Ma è nel cortile di casa degli Stati uniti che il terrorismo di stato dell'America così «autenticamente buona» diede il meglio di sé. Brasile, Cile, Argentina, Uruguay (qualcuno ricorda il nome di Don Mitrione?), Bolivia, Paraguay (e ora il Venezuela di Chavez...), Cuba, Nicaragua, El Salvador, Guatemala, Haiti, Santo Domingo, Grenada, il Panama dell'ex amico (come Osama e Saddam) Noriega.

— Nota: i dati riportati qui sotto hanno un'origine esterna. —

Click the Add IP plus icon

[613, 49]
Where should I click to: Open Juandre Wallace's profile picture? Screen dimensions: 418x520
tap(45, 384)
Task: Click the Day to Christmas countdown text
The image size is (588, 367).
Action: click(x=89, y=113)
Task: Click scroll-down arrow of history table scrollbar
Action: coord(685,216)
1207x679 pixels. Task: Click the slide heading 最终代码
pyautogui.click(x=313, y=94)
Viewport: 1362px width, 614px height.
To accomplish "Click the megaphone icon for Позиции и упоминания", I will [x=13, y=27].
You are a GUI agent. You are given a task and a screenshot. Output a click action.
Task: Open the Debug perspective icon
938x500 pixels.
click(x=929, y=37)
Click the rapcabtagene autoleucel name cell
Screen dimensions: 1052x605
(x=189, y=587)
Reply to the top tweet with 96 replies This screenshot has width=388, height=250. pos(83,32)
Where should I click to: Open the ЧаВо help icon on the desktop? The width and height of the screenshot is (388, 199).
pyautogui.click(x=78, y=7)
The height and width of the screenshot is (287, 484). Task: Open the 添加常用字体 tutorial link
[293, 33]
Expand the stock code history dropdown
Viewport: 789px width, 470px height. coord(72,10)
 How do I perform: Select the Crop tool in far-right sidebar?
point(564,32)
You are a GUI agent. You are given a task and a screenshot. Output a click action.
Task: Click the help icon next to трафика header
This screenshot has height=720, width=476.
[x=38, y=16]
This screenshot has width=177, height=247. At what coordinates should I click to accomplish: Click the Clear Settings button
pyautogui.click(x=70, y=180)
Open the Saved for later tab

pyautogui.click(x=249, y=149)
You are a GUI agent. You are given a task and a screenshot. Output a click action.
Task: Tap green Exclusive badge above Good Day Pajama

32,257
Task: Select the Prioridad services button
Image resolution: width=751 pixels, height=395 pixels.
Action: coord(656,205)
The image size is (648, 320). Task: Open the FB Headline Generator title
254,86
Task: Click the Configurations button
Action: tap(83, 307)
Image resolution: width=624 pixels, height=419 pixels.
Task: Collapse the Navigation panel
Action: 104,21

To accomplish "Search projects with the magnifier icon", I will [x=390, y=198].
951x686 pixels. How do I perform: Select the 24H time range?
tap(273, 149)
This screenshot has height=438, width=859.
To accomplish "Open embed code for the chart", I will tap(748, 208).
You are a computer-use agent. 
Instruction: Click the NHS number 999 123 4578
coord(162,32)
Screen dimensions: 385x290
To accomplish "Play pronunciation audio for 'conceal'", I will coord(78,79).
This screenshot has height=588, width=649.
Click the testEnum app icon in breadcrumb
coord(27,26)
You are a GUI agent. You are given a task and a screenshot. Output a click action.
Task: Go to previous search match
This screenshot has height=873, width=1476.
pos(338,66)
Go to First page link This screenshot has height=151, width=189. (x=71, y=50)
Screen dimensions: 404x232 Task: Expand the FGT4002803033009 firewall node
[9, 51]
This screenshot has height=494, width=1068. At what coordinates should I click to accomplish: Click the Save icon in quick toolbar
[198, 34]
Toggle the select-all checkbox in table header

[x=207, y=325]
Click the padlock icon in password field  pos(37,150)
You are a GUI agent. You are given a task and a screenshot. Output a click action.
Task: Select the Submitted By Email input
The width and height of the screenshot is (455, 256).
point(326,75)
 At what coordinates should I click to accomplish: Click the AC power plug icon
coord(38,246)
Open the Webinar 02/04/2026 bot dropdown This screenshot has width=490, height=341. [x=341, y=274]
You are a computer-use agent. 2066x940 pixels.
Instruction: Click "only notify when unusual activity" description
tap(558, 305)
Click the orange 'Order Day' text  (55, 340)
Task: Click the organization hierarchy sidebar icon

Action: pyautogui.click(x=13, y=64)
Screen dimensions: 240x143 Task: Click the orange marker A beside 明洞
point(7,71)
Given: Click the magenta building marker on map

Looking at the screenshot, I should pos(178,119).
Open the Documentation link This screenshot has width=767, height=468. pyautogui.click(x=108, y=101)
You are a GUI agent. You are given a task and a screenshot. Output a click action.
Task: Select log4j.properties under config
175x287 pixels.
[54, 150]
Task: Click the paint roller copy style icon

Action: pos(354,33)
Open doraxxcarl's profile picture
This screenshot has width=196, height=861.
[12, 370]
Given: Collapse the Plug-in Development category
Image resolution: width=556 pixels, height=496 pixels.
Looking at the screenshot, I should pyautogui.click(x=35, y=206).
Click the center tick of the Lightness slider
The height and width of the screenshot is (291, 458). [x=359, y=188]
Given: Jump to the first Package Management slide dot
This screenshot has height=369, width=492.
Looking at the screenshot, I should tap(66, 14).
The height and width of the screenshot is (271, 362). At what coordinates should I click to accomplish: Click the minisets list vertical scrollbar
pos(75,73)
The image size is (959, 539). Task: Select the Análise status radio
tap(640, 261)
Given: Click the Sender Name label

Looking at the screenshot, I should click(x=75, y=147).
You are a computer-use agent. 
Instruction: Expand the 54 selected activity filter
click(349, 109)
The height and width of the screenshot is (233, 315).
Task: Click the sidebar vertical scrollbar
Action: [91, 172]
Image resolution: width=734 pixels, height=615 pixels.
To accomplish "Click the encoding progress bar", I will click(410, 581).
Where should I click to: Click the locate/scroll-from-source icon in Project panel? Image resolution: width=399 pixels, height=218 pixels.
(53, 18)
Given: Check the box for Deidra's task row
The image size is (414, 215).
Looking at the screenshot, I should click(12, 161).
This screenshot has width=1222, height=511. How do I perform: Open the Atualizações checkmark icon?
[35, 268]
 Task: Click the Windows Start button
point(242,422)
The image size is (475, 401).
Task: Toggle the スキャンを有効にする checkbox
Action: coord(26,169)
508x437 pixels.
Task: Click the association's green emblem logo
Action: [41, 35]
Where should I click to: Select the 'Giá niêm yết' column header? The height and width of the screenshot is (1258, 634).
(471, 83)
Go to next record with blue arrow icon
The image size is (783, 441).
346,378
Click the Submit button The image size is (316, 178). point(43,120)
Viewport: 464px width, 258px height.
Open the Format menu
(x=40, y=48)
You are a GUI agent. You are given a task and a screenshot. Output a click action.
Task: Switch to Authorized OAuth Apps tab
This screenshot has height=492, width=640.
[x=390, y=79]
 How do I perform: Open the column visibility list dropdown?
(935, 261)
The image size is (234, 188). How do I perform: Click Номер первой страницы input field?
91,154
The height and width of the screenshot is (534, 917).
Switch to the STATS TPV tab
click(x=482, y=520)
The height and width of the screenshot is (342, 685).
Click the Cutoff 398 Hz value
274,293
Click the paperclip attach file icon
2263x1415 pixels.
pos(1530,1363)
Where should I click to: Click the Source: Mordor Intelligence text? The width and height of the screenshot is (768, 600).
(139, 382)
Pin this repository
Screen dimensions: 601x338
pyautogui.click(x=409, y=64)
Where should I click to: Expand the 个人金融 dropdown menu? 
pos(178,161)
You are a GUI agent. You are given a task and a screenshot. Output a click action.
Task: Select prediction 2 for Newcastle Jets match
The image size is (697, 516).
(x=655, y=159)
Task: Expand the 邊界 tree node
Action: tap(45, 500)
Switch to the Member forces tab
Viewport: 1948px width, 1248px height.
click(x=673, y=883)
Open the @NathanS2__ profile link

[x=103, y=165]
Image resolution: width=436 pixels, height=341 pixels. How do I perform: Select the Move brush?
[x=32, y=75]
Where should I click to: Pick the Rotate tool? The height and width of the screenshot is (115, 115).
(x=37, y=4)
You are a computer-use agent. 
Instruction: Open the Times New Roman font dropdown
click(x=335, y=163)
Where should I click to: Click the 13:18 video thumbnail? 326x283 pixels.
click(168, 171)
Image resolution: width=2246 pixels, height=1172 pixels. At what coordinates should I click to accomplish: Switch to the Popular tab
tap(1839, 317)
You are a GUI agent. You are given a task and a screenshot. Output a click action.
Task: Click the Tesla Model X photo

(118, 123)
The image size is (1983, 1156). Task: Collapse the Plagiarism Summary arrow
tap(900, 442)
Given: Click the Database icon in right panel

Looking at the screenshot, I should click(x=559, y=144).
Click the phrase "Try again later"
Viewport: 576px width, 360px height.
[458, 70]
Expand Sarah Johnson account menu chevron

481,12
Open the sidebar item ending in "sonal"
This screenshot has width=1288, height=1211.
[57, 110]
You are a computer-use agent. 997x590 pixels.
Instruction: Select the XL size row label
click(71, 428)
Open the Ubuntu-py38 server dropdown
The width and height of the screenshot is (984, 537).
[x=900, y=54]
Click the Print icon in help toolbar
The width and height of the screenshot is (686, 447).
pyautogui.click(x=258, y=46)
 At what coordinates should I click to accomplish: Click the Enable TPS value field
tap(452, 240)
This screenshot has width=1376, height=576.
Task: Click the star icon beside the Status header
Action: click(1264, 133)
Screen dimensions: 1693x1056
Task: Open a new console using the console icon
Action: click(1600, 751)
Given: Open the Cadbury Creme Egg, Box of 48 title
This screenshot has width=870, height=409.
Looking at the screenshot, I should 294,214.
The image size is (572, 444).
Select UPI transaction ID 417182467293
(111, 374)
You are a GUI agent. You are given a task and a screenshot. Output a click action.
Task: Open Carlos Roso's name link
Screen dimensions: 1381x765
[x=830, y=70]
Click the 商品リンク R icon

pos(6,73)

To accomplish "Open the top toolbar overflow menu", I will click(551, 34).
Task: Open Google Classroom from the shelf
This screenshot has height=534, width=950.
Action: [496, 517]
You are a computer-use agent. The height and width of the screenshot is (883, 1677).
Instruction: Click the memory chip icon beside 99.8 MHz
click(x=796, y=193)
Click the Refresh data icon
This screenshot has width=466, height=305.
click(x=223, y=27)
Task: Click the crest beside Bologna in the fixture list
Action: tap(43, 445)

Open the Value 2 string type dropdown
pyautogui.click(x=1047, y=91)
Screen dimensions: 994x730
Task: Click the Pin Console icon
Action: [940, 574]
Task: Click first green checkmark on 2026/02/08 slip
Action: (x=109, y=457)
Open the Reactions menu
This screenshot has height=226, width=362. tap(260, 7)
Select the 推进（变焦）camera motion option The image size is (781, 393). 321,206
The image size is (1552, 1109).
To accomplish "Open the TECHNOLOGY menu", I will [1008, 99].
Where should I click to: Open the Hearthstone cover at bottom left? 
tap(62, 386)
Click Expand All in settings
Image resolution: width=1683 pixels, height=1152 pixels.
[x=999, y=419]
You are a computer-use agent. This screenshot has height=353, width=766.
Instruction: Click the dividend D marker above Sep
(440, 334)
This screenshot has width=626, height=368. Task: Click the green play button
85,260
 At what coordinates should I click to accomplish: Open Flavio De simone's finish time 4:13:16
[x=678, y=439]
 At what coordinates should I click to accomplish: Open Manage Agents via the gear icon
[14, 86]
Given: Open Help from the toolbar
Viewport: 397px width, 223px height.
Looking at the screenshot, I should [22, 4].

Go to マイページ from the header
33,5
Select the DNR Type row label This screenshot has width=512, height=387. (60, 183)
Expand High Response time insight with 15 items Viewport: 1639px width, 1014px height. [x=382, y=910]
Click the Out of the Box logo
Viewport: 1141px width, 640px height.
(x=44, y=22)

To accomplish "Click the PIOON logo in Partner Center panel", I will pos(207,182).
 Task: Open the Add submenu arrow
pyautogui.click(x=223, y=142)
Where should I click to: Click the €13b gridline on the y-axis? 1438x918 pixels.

Immagini, documenti, episodi. Il documento «top se cret» del `62 con cui i servizi indicano allo stato maggiore dell'esercito Usa le opzioni strategiche contro Cuba («Potremmo fare esplodere una nave americana a Guantanamo e incolpare Cuba. Si potrebbe organizzare una falsa campagna terroristica comunista a Miami o persino a Washington che deve colpire i rifugiati cubani. Potremmo affondare una barca piena di rifugiati cubani, oppure incoraggiare i tentativi di omicidio contro i rifugiati cubani negli Stati uniti»). Le liste di persone da far sparire fornite dall'ambasciata Usa in Guatemala. L'assassinio di monsignor Romero a San Salvaror nel marzo `80, per mano del maggiore D'Aubuisson, le 4 suore americane assassinate in Salvador nel dicembre `80, la strage dei 1200 abitanti (tutti civili, fra cui 400 bambini) del villaggio salvadoregno di El Mozote nell'81 ad opera del battaglione d'élite Atlacatl, addestrato dagli americani e con la partecipazione diretta di «consiglieri» americani; l'assassinio dei sei padri gesuiti dell'Università centramericana del Salvador nell'89. Il tutto inoppugnabilmente sostenuto da documenti (non più) riservati e da testimonianze dei protagonisti di allora, nonché dalla forza delle immagini. Poi i manuali e le pratiche di tortura a Fort Benning, in Georgia, la famosa «School of the Americas» per dove sono passati tutti i killer e torturatori della «parte giusta»: «A school of assassins and terrorists», dice Roy Bourgeois, un ex veterano del Vietnam fattosi prete. Poi i massacri della fine anni `90 contro la popolazione kurda. Non per mano di Saddam ma del governo e dei militari turchi armati dagli Stati uniti del liberal Clinton, dall'Inghilterra del laburista Blair, dalla Germania del socialdemocratico Schroeder. Poi le stragi a Timor est, non solo i 200 mila morti del `75 per mano delle truppe indonesiane di Suharto, che aveva chiesto - e ottenuto - il permesso all'accoppiata Ford-Kissinger, ma anche i 4 mila morti del `99 con Clinton-Albright al timone, quelli dell'«interventismo umanitario». Poi la Cecenia di Putin, «2879 decessi avvenuti al di fuori di ogni scontro armato o bombardamento nel solo anno 2002» e «con il plauso di gran parte dell'occidente democratico» .
Meravigliarsi? Indignarsi? E perché mai: «Noi scegliamo la libertà e la dignità della vita». Parola di Bush.